>> BEGIN Dataset records

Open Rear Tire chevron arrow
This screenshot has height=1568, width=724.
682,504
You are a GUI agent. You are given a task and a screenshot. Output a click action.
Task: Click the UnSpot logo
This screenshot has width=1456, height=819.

>> END Dataset records

Brief:
Output the rows above as a JSON list of strings with one string per line, and leave out any blank lines.

Solution to this exercise:
[
  "Open Rear Tire chevron arrow",
  "This screenshot has height=1568, width=724.",
  "682,504",
  "You are a GUI agent. You are given a task and a screenshot. Output a click action.",
  "Task: Click the UnSpot logo",
  "This screenshot has width=1456, height=819."
]